Return, without pictures, the lines from the start of the data through the one that contains "Task: Tap the clock showing 12:07".

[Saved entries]
- - -

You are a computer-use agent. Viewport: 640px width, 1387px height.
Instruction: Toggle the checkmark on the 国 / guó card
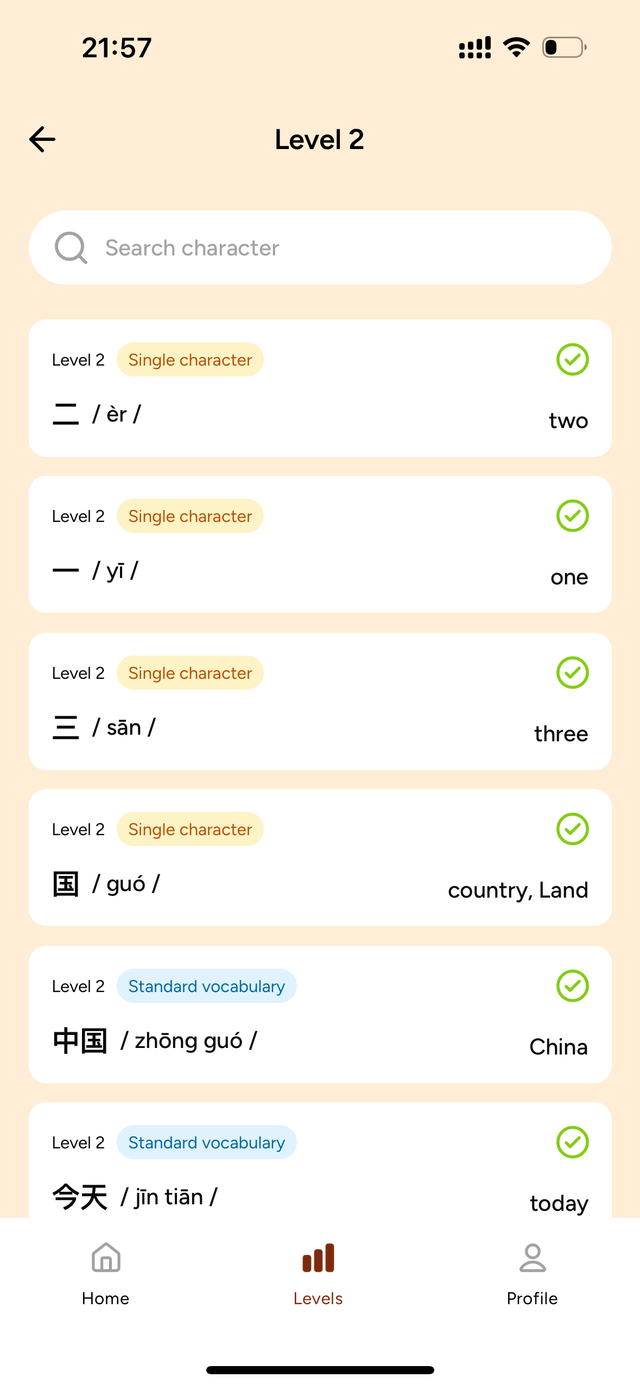tap(572, 829)
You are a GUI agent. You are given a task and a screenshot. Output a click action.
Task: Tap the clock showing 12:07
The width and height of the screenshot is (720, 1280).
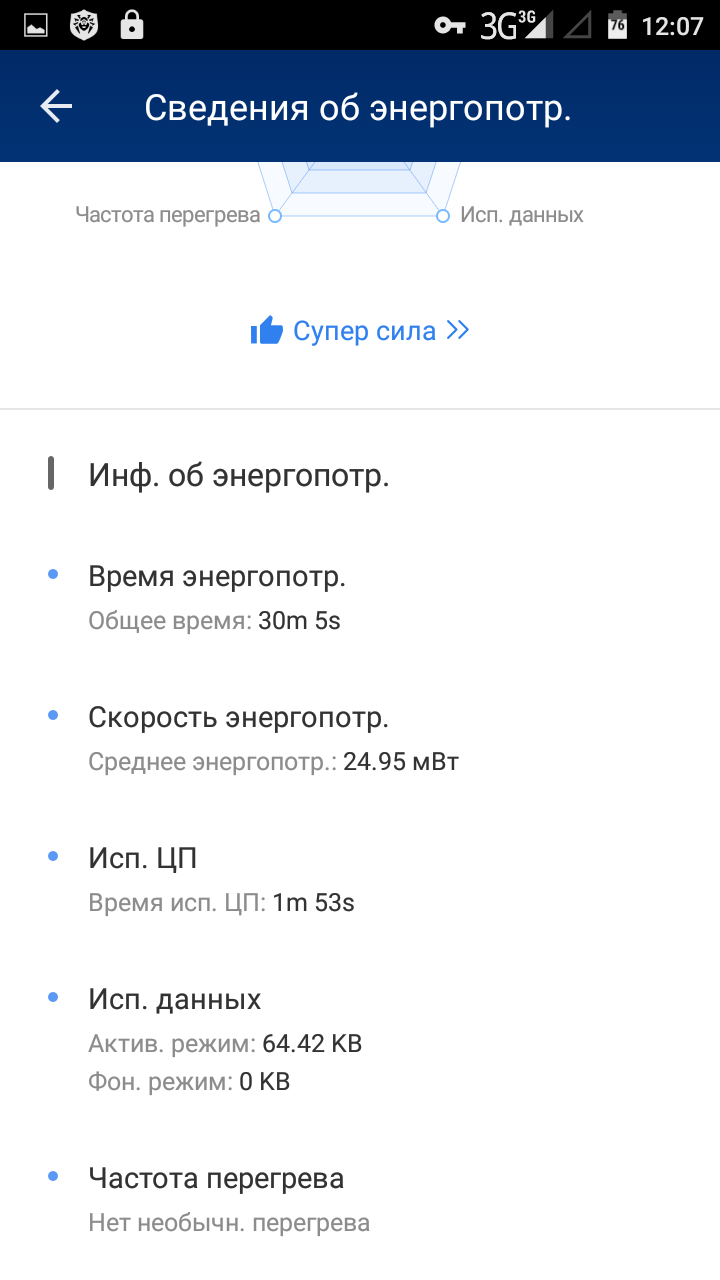click(672, 26)
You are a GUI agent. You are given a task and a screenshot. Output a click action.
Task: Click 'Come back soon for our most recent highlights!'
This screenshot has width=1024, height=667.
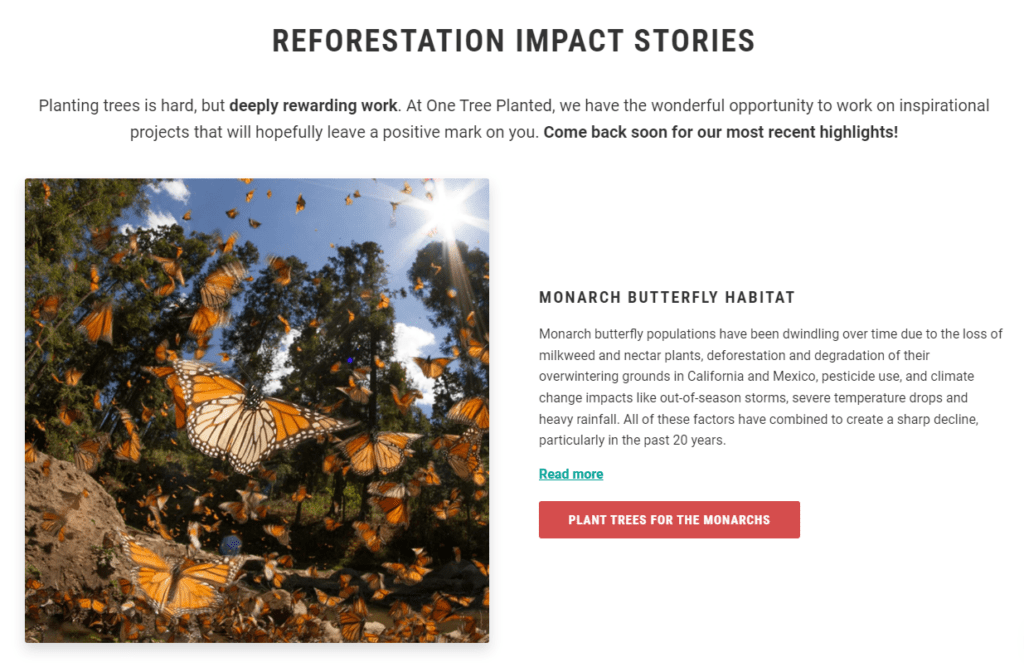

- - -

> _Solution to the exercise_:
You are a computer-use agent. Viewport: 640px width, 1387px height.
Instruction: Toggle the checkmark on the 国 / guó card
tap(572, 829)
You are a GUI agent. You are given a task and a screenshot. Output a click action.
Task: Tap the clock showing 12:07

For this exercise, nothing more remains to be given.